A scheme to segregate Palestinians from Jews was introduced in May but Prime Minister Benjamin Netanyahu scrapped the plan after one day following huge international criticism. Settlers had wanted separate buses citing security fears but even within Israel many called the policy racist and akin to apartheid.
Now, however, a Peace Index poll conducted by the Israel Democracy Institute and Tel Aviv University's Evens Programme in Mediation and Conflict Resolution, found that just over half - 52% - of Israel's Jews supported segregation on West Bank buses. Among Arabs, 70% were opposed.
The poll also revealed that most Israelis (75%) would not move to a settlement even if offered good quality housing and almost half had not visited one in the past five years.

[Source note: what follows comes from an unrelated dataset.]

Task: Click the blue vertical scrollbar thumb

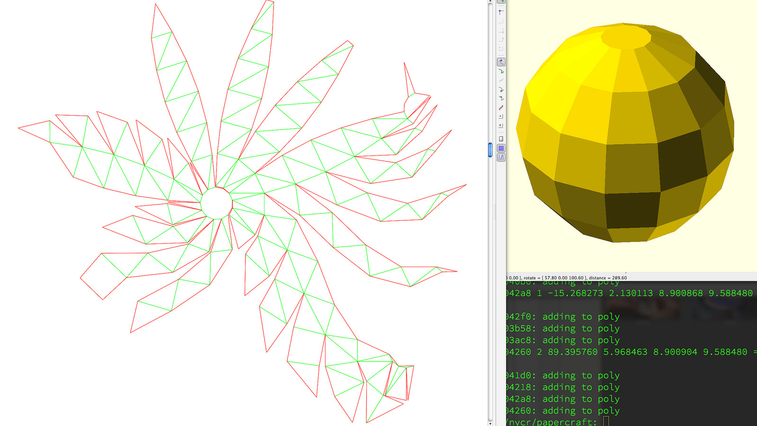Action: pyautogui.click(x=490, y=149)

However, a clear majority of Jews agreed they would continue to buy goods which originated in the settlements even if a boycott were introduced. A majority of Arabs (59%) said they would buy goods from the settlements in such circumstances.

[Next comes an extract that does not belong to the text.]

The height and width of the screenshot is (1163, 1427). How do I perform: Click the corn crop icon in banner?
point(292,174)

Asked about how Israel is viewed overseas, 69% said Israel's relations with the rest of the world as a whole weren't good. Only 29% thought they were good.
Almost 60% of Arabs said they felt Israel's relations with the world were good - apparently reflecting a perception among many Arabs that Israel can do no wrong no matter what it does, and a perception among many Jews that Israel is judged by harsher standards than most other countries.
The Peace Index Project was founded in 1994 to conduct monthly polls based on current events in Israel.